- [What the exercise asks] Read the entries below and pull out each line with the string "button".

-------- Information supplied

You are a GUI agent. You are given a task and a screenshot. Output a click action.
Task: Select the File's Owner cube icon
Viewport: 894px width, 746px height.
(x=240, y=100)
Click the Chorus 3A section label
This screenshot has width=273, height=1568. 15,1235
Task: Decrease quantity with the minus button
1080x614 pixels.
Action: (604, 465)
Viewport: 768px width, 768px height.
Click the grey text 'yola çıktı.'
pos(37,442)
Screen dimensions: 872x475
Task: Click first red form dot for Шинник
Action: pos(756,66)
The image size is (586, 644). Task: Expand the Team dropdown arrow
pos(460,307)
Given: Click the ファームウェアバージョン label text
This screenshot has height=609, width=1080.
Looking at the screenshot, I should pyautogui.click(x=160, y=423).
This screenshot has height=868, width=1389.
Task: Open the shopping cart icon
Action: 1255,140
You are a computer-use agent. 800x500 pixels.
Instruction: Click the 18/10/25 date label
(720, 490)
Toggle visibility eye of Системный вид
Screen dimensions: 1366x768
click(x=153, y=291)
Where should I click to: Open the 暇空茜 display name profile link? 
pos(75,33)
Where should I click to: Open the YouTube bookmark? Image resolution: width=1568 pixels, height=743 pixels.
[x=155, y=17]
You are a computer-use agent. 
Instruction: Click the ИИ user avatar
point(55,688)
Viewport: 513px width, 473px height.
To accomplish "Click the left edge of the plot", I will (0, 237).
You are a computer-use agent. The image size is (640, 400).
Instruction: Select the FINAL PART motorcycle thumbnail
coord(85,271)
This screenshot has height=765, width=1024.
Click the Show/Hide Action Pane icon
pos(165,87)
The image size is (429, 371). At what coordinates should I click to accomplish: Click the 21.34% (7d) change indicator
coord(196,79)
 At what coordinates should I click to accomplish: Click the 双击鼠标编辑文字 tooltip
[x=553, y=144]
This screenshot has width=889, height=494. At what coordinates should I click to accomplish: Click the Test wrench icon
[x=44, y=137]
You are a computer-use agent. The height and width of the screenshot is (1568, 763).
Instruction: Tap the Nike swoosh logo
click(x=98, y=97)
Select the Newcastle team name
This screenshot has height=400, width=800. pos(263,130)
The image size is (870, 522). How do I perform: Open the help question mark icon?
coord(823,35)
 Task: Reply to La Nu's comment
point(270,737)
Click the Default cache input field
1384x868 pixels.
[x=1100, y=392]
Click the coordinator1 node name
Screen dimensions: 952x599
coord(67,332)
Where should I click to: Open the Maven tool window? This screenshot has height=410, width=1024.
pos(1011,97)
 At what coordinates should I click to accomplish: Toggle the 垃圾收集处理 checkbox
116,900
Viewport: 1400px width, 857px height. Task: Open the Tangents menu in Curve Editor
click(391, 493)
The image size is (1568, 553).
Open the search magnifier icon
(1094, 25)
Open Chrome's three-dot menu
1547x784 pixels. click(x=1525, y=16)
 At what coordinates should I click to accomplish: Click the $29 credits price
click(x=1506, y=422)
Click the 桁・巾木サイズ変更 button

----------------

- [Expected answer]
Task: Decrease quantity with the minus button
Click the 桁・巾木サイズ変更 button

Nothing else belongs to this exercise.